If a record below holds a picture, drop the picture and restate everything else word for word.

START Given information

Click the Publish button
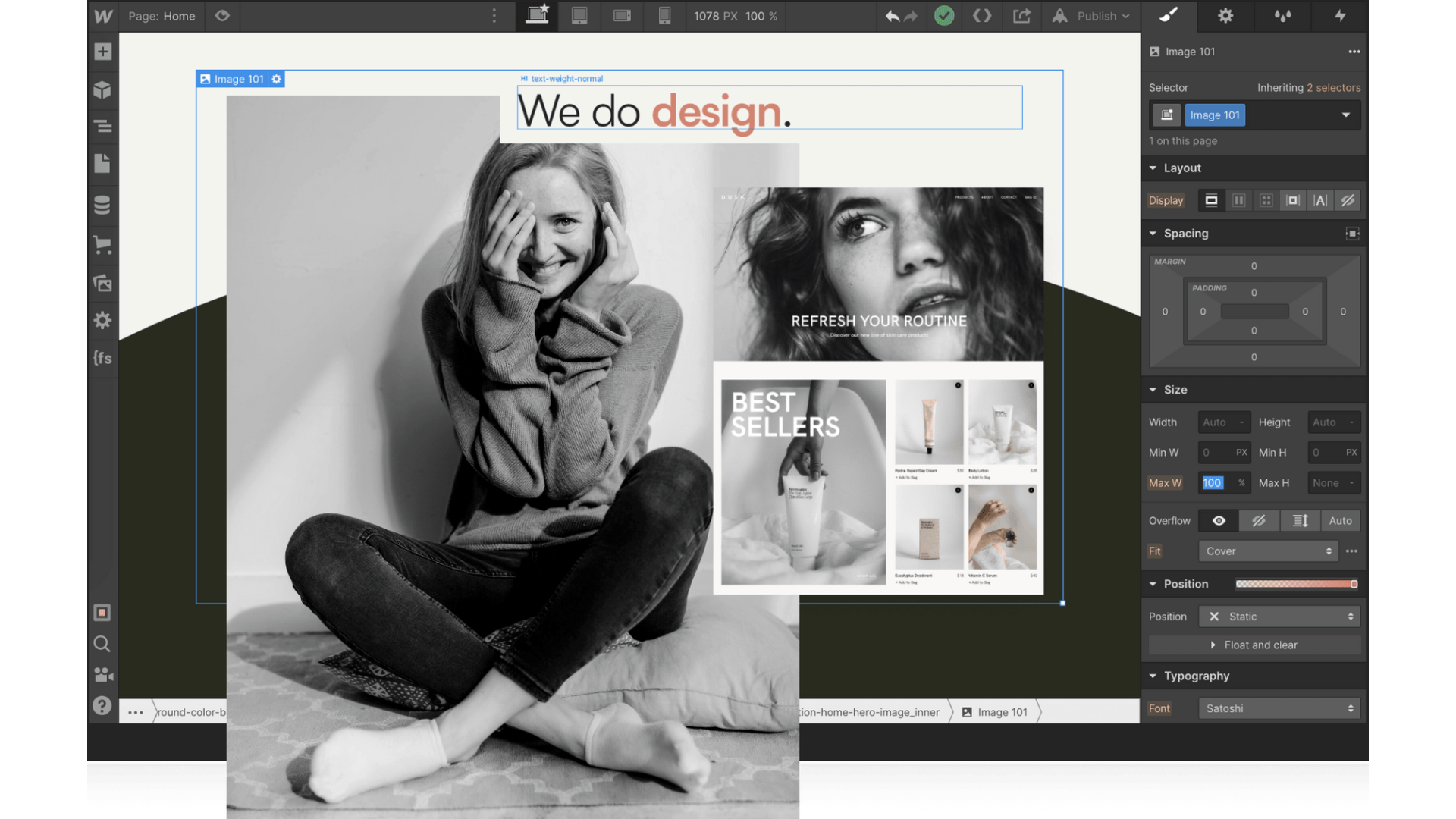Viewport: 1456px width, 819px height. [1097, 16]
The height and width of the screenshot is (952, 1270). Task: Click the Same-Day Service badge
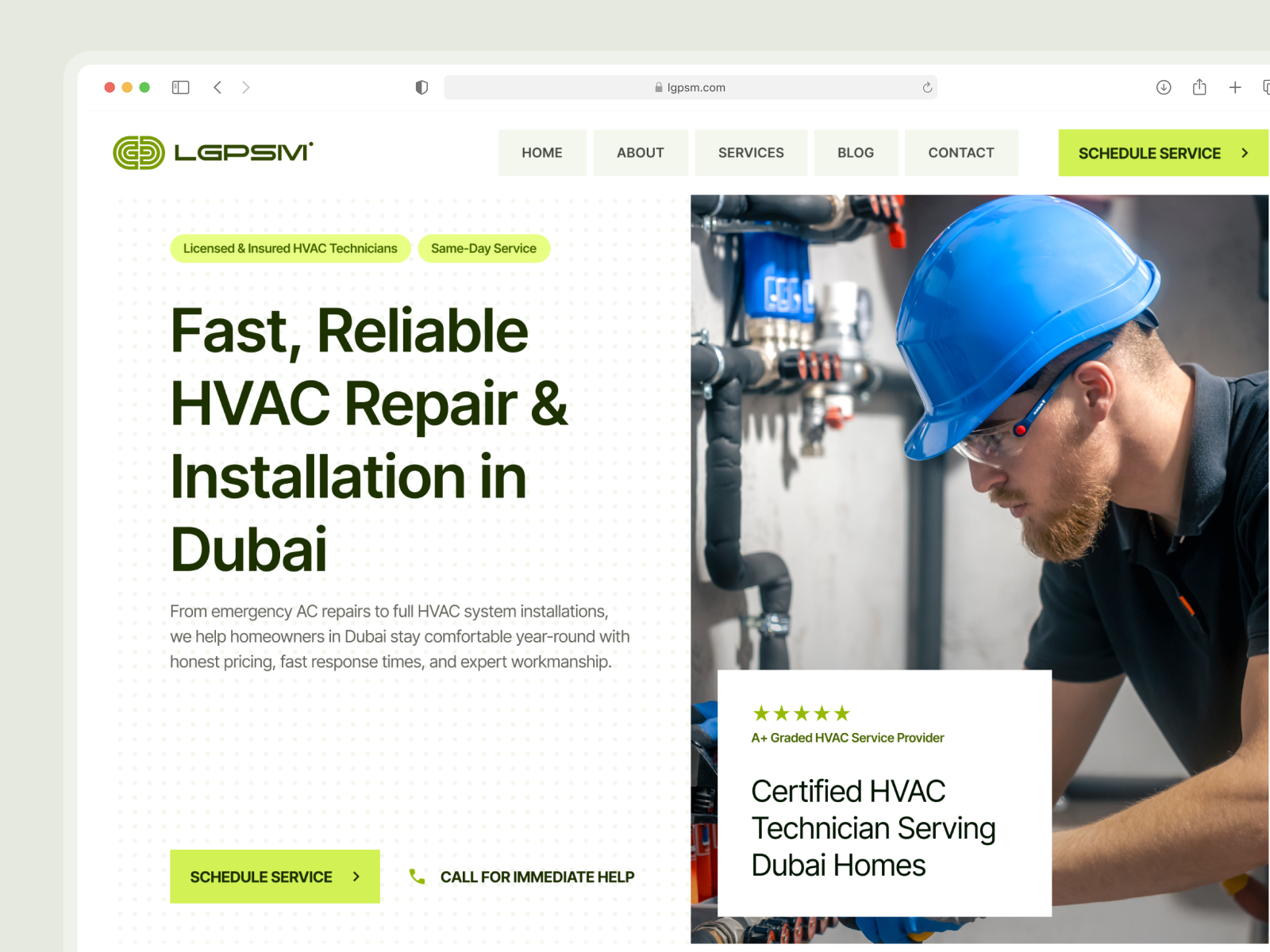[x=484, y=248]
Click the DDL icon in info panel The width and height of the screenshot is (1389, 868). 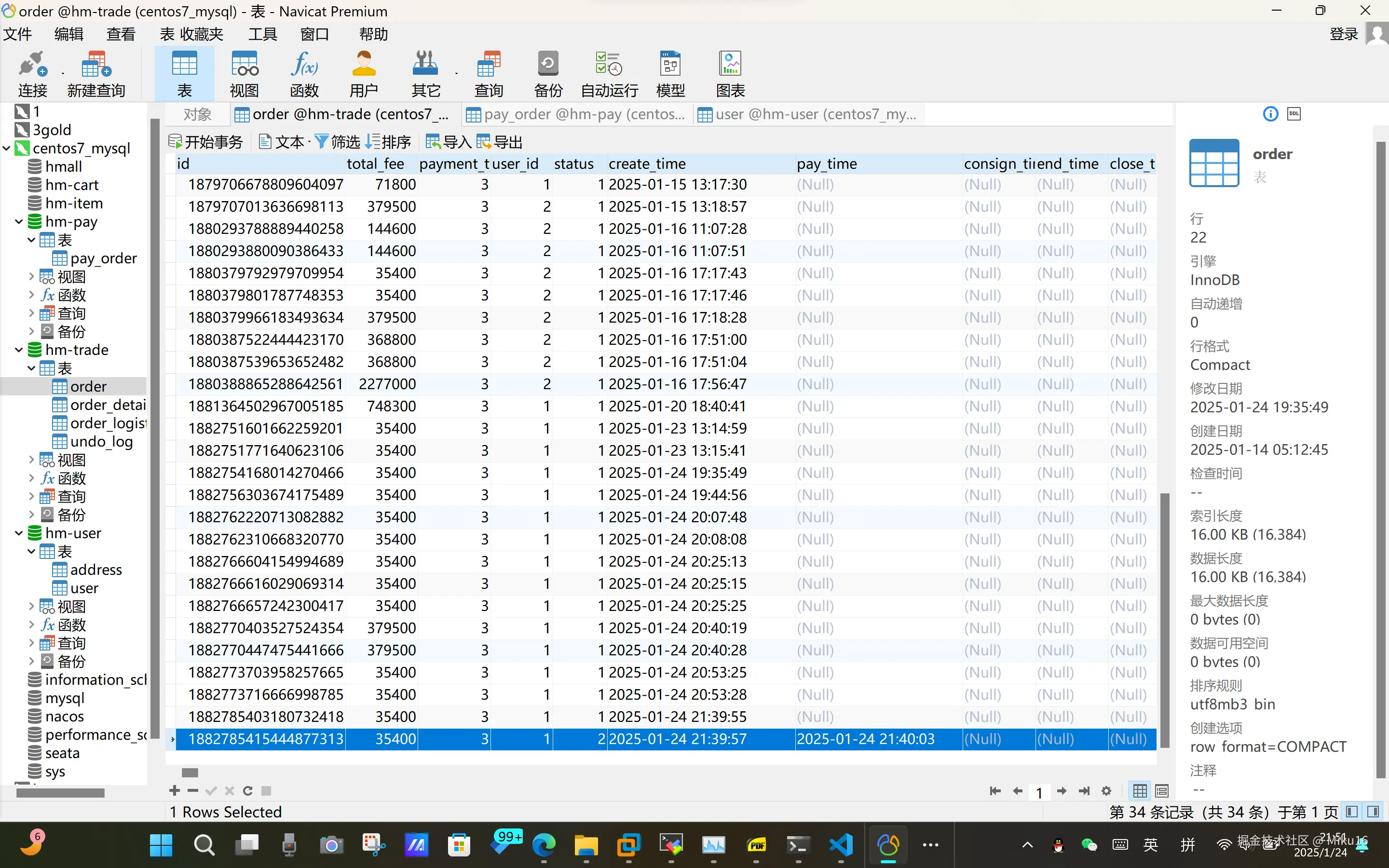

END Given information

→ **Completed task**
Click the Publish button
Viewport: 1456px width, 819px height. [1097, 16]
The height and width of the screenshot is (952, 1270). Task: Click the Same-Day Service badge
[x=484, y=248]
Click the DDL icon in info panel The width and height of the screenshot is (1389, 868). 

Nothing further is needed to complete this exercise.